→ Fragmento proporcionado
Estas listas muestran otro aspecto de la industria farmacéutica: hoy depende más que nunca de inversores sensibles a cualquier vaivén, que exigen rentabilidad y evitan riesgos. Diversas multinacionales han cerrado incluso áreas de investigación o las han delegado en filiales. Y todas las compañías trabajan más con centros científicos, públicos o privados, con universidades, pequeñas firmas biomédicas (estas sí arriesgan). Las grandes farmacéuticas a veces ayudan a financiar la investigación preclínica (antes de los ensayos con pacientes), pero a menudo no desembarcan en el desarrollo de los fármacos hasta fases muy avanzadas.

Desde las empresas se sostiene que estas fórmulas son beneficiosas para todos, por lo que las administraciones deben facilitar este marco de trabajo, y que las universidades deberían hacer más investigación aplicada. Pero hay voces críticas, como la de Sánchez Bayle, que advierte que la colaboración se traduce en que el sector público pone dinero, investigadores, pacientes para los ensayos y todo se enfoca al interés y el lucro de las compañías. Él aboga por “potenciar la investigación pública de medicamentos y una industria más local, no gobernada por las multinacionales”. La cuestión es si sería viable para un sector público con una limitada inversión científica.

→ Qué hacer
- a) Traduce al inglés esta oración del fragmento sobre la industria farmacéutica: «Diversas multinacionales han cerrado incluso áreas de investigación o las han delegado en filiales.»
- b) Explica, por favor, en una a tres oraciones, por qué las empresas sostienen que las administraciones deben facilitar la colaboración con centros científicos, universidades y pequeñas firmas, según el fragmento sobre la industria farmacéutica.
- c) Prosigue el fragmento sobre la industria farmacéutica a partir de su última oración.

→ Datos de partida
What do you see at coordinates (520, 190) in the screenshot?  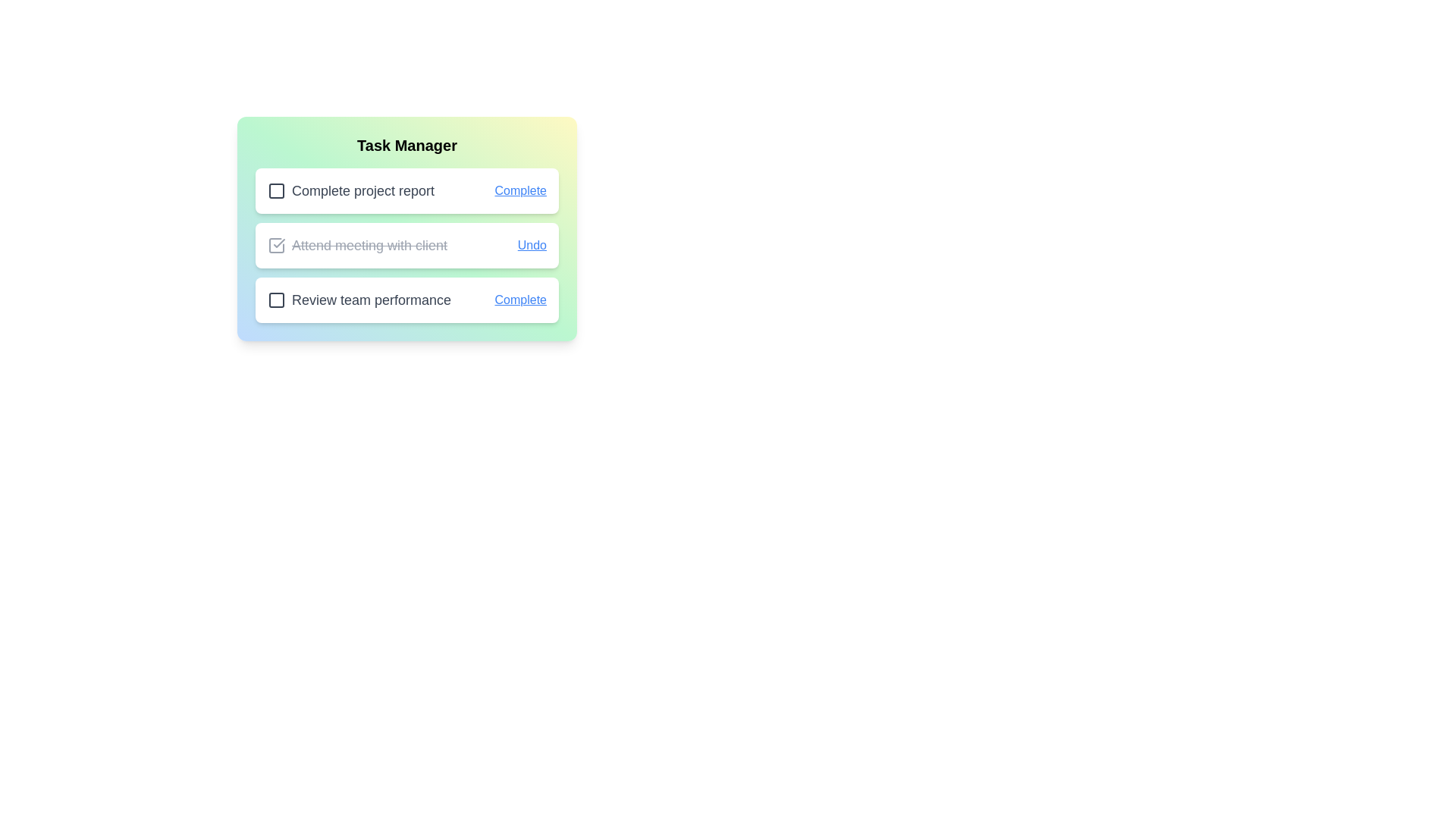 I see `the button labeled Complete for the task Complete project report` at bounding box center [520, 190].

==

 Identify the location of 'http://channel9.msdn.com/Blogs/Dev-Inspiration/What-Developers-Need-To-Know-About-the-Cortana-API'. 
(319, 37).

→ Respuestas en orden
- a) Several multinationals have even closed research areas or delegated them to subsidiaries.

- b) Las empresas sostienen que las administraciones deben facilitar ese marco de trabajo porque consideran que estas fórmulas de colaboración son beneficiosas para todos.

- c)
LA GUERRA DEL PRECIO

La industria reprocha que se la demonice por los precios de los fármacos y no se valore que es uno de los sectores que más invierten en I+D ni cómo la perjudica la contención del gasto farmacéutico en muchos países, incluida España. Además, la política de patentes es desafiada en países como India. Algunas consultoras ya han apuntado que desarrollar un medicamento podría dejar de ser rentable la próxima década. Carlos Plata, de Esteve, señala que, en general, sólo resultan rentables dos de cada diez nuevos medicamentos. Javier Urzay ve un reto en “encajar el nuevo modelo de producción en los sistemas sanitarios”. La investigación biomédica es cara, y los fármacos revolucionarios salen a precios astronómicos: 373.000 y 475.000 dólares (320.000 y 410.000 €) cuestan Yescarta y Kymriah, dos terapias celulares de las llamadas CAR-T de Gilead y Novartis contra el linfoma y la leucemia. El innovador tratamiento hallado contra la hepatitis C salió a 84.000 dólares al año (ahora el precio ha bajado). La industria defiende que hay nuevos tratamientos que cambian el modelo de una pastilla al día durante años; que con una sola toma pueden curar, así que las autoridades sanitarias deberían ponderar el ahorro que eso supone. O añaden que los fármacos dirigidos a ciertos grupos de pacientes no se recetarán masivamente. Las empresas lamentan que sirve de poco el esfuerzo investigador y de las agencias reguladoras para acelerar la aprobación de fármacos (en los últimos años se han permitido aprobaciones aceleradas, provisionales, etcétera.) si las autoridades sanitarias se resisten después a usarlos por su precio. “Es un debate en el que deberemos entrar”, dice Urzay. “Tenemos que hacer mucha pedagogía en este campo”, admite Plata.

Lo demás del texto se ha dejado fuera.